HOW TO COMPLETE THIS TASK. All of the entries should be returned without a single change.

Saved data entries
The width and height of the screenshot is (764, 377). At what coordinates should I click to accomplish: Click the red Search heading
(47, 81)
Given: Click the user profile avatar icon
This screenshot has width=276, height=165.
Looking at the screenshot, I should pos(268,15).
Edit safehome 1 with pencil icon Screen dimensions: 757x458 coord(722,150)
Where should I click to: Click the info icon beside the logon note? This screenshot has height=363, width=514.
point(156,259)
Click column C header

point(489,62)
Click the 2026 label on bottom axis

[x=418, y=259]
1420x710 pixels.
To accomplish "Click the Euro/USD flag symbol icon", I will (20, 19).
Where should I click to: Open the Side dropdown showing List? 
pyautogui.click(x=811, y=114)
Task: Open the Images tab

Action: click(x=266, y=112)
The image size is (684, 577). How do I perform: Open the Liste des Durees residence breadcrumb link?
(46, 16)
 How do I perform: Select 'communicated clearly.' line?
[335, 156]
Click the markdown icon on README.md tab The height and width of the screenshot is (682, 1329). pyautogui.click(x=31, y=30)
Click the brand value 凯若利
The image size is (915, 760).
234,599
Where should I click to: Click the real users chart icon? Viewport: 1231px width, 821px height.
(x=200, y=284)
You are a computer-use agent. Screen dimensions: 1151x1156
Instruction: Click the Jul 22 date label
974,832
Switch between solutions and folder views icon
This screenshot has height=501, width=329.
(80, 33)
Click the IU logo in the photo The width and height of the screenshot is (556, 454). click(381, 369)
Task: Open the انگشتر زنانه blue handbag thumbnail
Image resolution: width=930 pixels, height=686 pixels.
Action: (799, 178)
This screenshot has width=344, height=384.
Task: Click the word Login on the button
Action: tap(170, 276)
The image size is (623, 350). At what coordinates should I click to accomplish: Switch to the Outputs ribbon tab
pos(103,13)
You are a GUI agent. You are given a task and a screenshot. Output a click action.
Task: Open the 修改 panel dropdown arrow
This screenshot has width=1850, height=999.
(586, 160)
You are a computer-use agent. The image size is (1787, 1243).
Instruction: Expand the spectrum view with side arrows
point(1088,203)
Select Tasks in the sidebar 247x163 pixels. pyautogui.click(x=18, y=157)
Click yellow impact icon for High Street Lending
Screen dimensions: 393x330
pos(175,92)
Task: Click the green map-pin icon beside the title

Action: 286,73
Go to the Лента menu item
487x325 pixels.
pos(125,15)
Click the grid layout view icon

ANSWER TO THIS PROBLEM.
The width and height of the screenshot is (764, 377). At what coordinates should I click to accomplish: Click the red Search heading
(47, 81)
Given: Click the user profile avatar icon
This screenshot has width=276, height=165.
Looking at the screenshot, I should pos(268,15).
Edit safehome 1 with pencil icon Screen dimensions: 757x458 coord(722,150)
Where should I click to: Click the info icon beside the logon note? This screenshot has height=363, width=514.
point(156,259)
Click column C header

point(489,62)
Click the 2026 label on bottom axis

[x=418, y=259]
1420x710 pixels.
To accomplish "Click the Euro/USD flag symbol icon", I will (20, 19).
Where should I click to: Open the Side dropdown showing List? 
pyautogui.click(x=811, y=114)
Task: Open the Images tab

Action: click(x=266, y=112)
The image size is (684, 577). How do I perform: Open the Liste des Durees residence breadcrumb link?
(46, 16)
 How do I perform: Select 'communicated clearly.' line?
[335, 156]
Click the markdown icon on README.md tab The height and width of the screenshot is (682, 1329). pyautogui.click(x=31, y=30)
Click the brand value 凯若利
The image size is (915, 760).
234,599
Where should I click to: Click the real users chart icon? Viewport: 1231px width, 821px height.
(x=200, y=284)
You are a computer-use agent. Screen dimensions: 1151x1156
Instruction: Click the Jul 22 date label
974,832
Switch between solutions and folder views icon
This screenshot has height=501, width=329.
(80, 33)
Click the IU logo in the photo The width and height of the screenshot is (556, 454). click(381, 369)
Task: Open the انگشتر زنانه blue handbag thumbnail
Image resolution: width=930 pixels, height=686 pixels.
Action: (799, 178)
This screenshot has width=344, height=384.
Task: Click the word Login on the button
Action: tap(170, 276)
The image size is (623, 350). At what coordinates should I click to accomplish: Switch to the Outputs ribbon tab
pos(103,13)
You are a GUI agent. You are given a task and a screenshot. Output a click action.
Task: Open the 修改 panel dropdown arrow
This screenshot has width=1850, height=999.
(586, 160)
You are a computer-use agent. The image size is (1787, 1243).
Instruction: Expand the spectrum view with side arrows
point(1088,203)
Select Tasks in the sidebar 247x163 pixels. pyautogui.click(x=18, y=157)
Click yellow impact icon for High Street Lending
Screen dimensions: 393x330
pos(175,92)
Task: Click the green map-pin icon beside the title

Action: 286,73
Go to the Лента menu item
487x325 pixels.
pos(125,15)
Click the grid layout view icon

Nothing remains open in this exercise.